Reputation: 33
I have searched for a specific answer to my question but without success.
First of all I have a data frame consisting of 48 variables, which looks something likes this:
> df
Text Screen_Name ...
1 a text where @Sam and @Su and @Jim are addressed Peter
2 a text where @Eric is addressed Margret
3 a text where @Sarah and @Adam are addressed John
Now I am extracting all strings that equal ("@\S+") and store them in a new column
df$addressees <- str_extract_all(df$text, "@\\S+")
This gets me:
... Screen_Name Addressees ...
1 Peter c("@Sam", "@Su", "@Jim")
2 Margret @Eric
3 John c("@Sarah", "@Adam")
Now I want to create a new data frame for the two columns where new rows for each "Addressee" are created by repeating the respective value of column "Screen_Name":
> df
Screen_Name Addressees
1 Peter Sam
2 Peter Su
3 Peter Jim
4 Margret Eric
5 John Sarah
6 John Adam
I have tried solutions to similar approaches, but none of them seems to work.
Thank you very much for your help!
Upvotes: 3
Views: 2116
Reputation: 42544
You may also try data.table
using the df
created by @raistlin:
library(data.table)
setDT(df)[, .(friends = unlist(friends)), by = "ego"]
ego friends
1: peter sam
2: peter su
3: peter jim
4: margaret eric
5: john sarah
6: john adam
Now, with the additional context supplied by the OP, the data.table
solution can be streamlined to solve the underlying problem in a one-liner.
To remove the leading @
in the Addressees
column as requested by the OP, the regular expression needs to be modified to use positive lookbehind.
library(data.table)
# read data (to make it a reproducible example)
dt <- fread("Text; Screen_Name
a text where @Sam and @Su and @Jim are addressed; Peter
a text where @Eric is addressed; Margret
a text where @Sarah and @Adam are addressed; John")

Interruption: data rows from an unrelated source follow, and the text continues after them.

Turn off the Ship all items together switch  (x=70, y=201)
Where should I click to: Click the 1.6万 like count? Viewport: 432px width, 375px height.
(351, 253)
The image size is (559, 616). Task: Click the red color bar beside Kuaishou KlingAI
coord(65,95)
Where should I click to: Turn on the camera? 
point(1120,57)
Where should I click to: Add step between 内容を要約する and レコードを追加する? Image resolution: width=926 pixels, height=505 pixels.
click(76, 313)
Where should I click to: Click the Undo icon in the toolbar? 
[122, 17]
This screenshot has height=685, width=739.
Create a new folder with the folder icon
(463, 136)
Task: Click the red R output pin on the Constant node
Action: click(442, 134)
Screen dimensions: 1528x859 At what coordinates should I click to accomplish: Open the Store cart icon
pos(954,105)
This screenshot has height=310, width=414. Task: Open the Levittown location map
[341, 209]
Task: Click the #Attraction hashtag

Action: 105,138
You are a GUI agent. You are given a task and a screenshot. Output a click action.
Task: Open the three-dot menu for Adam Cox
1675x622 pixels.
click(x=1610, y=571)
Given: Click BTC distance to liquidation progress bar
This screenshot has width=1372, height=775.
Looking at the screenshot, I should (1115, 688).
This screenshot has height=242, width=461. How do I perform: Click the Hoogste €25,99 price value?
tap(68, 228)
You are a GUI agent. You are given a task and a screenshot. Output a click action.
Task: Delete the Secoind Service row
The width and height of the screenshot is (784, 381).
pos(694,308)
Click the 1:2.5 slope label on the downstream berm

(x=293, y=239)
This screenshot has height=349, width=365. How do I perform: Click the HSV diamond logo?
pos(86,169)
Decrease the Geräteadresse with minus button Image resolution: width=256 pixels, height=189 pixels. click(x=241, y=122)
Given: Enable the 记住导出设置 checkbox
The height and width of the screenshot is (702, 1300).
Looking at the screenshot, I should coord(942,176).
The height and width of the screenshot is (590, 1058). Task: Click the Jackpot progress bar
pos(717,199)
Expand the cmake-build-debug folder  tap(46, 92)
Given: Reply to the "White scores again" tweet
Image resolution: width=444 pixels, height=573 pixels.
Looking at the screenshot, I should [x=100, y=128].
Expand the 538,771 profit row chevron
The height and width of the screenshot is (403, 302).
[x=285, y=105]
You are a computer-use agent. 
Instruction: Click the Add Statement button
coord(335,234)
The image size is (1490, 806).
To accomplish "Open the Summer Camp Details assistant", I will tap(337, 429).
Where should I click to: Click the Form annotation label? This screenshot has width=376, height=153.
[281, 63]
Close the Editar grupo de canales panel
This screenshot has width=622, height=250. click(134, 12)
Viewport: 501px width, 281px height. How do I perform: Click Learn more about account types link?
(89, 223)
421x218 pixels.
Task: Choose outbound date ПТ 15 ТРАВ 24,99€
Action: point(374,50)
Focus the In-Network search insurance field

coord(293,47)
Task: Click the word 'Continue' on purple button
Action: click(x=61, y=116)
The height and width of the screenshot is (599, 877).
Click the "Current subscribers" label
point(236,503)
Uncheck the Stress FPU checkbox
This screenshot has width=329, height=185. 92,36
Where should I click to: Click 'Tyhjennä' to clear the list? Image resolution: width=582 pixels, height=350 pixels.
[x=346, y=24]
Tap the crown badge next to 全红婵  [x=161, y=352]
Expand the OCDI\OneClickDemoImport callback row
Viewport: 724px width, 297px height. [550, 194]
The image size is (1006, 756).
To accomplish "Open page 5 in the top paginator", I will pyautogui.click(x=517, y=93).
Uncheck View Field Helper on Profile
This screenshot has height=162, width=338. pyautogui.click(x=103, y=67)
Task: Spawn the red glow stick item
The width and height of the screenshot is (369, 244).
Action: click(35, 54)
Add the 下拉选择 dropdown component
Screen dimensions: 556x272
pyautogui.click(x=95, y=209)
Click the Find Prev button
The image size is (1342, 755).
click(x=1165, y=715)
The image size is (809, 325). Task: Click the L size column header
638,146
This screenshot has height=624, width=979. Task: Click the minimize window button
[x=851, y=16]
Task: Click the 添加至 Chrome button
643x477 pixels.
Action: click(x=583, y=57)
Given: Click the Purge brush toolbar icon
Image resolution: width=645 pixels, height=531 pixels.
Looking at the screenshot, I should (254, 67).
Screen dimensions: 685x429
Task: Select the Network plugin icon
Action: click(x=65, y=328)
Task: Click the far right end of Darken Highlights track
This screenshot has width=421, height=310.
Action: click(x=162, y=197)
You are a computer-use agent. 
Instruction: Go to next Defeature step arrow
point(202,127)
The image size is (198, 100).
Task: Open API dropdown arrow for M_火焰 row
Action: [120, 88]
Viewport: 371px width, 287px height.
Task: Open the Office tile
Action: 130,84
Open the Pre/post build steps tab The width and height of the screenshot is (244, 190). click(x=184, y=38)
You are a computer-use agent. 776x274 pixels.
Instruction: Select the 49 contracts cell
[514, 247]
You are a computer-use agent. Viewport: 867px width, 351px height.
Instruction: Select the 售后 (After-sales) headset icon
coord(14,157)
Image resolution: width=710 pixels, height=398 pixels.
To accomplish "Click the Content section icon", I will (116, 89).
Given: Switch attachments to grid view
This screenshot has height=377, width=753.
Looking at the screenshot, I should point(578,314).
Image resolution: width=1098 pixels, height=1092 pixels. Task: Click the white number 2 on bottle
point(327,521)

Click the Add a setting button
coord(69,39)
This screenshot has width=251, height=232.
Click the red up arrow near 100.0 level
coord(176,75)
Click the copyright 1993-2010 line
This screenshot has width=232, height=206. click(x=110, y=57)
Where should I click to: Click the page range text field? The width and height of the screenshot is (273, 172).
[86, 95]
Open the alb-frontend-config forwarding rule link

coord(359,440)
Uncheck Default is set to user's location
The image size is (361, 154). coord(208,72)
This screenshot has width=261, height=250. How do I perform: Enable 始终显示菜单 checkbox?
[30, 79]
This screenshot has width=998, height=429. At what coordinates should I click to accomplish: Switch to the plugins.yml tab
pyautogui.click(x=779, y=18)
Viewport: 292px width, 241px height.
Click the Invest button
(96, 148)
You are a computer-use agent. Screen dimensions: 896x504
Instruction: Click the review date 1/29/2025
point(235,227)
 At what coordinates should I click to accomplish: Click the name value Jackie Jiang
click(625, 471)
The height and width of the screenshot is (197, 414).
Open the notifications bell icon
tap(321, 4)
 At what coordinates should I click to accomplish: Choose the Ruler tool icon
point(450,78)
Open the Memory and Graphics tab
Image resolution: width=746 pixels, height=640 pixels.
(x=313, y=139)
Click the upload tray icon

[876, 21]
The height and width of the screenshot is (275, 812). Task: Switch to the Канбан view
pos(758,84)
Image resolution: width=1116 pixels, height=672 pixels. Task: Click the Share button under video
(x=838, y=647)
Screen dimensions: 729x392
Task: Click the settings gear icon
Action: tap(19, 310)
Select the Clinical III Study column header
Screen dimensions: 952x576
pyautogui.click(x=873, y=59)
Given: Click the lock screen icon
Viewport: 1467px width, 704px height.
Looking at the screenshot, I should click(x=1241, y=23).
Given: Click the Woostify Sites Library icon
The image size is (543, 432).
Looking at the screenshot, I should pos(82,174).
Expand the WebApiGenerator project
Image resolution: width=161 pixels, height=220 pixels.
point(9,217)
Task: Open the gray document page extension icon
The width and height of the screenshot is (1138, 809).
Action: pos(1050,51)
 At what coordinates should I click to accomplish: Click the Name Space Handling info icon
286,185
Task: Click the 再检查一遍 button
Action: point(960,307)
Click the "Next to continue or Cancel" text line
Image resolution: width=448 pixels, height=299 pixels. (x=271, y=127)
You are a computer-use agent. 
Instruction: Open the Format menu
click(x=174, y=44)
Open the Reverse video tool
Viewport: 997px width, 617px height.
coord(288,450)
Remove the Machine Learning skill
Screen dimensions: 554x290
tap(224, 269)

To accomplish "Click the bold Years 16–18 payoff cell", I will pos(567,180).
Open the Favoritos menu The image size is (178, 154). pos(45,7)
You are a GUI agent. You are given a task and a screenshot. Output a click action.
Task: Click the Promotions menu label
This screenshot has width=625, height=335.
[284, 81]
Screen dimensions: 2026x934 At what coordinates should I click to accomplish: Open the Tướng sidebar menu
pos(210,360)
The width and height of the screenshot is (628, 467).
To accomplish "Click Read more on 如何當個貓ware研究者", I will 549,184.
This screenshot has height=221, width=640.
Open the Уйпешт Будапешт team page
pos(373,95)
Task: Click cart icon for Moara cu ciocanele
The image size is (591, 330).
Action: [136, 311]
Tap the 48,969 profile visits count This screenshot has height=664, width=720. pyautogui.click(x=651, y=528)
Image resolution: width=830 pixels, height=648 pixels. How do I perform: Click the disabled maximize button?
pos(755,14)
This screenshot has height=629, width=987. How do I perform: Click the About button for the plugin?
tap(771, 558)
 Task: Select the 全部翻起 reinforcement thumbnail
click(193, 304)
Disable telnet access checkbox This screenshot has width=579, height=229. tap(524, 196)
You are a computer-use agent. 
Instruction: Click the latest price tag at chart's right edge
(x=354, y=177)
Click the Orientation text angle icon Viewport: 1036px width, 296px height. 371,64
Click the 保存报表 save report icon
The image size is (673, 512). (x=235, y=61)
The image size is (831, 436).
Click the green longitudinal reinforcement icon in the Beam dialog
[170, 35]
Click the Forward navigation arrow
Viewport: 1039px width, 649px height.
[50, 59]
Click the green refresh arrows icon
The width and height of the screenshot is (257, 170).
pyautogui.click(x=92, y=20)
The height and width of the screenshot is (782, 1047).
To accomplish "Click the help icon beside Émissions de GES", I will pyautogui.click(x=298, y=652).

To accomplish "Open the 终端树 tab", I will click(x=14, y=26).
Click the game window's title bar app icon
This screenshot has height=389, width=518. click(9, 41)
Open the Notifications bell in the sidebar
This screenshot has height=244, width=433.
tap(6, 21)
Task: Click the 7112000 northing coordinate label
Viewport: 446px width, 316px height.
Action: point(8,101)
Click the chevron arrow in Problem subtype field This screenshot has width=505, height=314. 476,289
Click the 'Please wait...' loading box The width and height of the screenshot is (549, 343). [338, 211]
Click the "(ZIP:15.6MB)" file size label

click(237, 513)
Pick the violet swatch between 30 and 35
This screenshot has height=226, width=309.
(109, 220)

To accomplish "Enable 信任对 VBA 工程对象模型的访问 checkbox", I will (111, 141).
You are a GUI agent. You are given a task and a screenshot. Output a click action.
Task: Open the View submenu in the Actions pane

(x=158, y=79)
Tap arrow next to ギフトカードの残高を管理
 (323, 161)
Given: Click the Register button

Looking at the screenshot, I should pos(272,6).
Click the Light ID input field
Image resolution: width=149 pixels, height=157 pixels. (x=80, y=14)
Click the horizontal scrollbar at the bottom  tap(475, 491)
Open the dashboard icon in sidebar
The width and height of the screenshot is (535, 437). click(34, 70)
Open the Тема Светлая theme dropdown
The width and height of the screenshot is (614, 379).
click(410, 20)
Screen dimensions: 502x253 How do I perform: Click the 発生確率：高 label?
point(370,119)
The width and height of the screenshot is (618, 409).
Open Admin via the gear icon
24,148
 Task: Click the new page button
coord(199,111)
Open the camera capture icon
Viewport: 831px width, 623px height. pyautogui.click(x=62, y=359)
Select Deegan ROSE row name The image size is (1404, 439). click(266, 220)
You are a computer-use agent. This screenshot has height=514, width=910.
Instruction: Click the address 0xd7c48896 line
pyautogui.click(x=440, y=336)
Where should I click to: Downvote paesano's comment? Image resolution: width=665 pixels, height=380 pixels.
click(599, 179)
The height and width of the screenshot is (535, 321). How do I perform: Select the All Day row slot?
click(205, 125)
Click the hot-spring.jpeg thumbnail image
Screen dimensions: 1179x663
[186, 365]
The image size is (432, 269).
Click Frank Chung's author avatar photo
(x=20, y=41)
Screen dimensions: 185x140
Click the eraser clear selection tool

# use str_extract_all with modified regex
dt[, .(Addressees = unlist(stringr::str_extract_all(Text, "(?<=@)\\S+"))),
by = .(Screen_Name)]
# Screen_Name Addressees
#1: Peter Sam
#2: Peter Su
#3: Peter Jim
#4: Margret Eric
#5: John Sarah
#6: John Adam
Upvotes: 3
Reputation: 2496
Does this help?
Input:
Screen_Name <- c("Peter", "Margaret", "John")
Addressees <- c(c("@Sam", "@Su", "@Jim"), "@Eric", c("@Sarah", "@Adam") )
the tidyverse
way:
df <- data.frame(Screen_Name, Addressees) %>%
tidyr::expand(Screen_Name, Addressees)
Upvotes: 0
Reputation: 2939
OK, with a reproducible example:
# create df
ego <- c("peter","margaret","john")
friends <- list(c("sam","su","jim"),c("eric"),c("sarah","adam"))
df <- data.frame(ego,friends= I(friends),stringsAsFactors = F)
# use repeat function to repeat rows
times <- sapply(df$friends,length)
df <- df[rep(seq_len(nrow(df)), times),]
# assign back unlisted friends
df$friends <- unlist(friends)
Upvotes: 4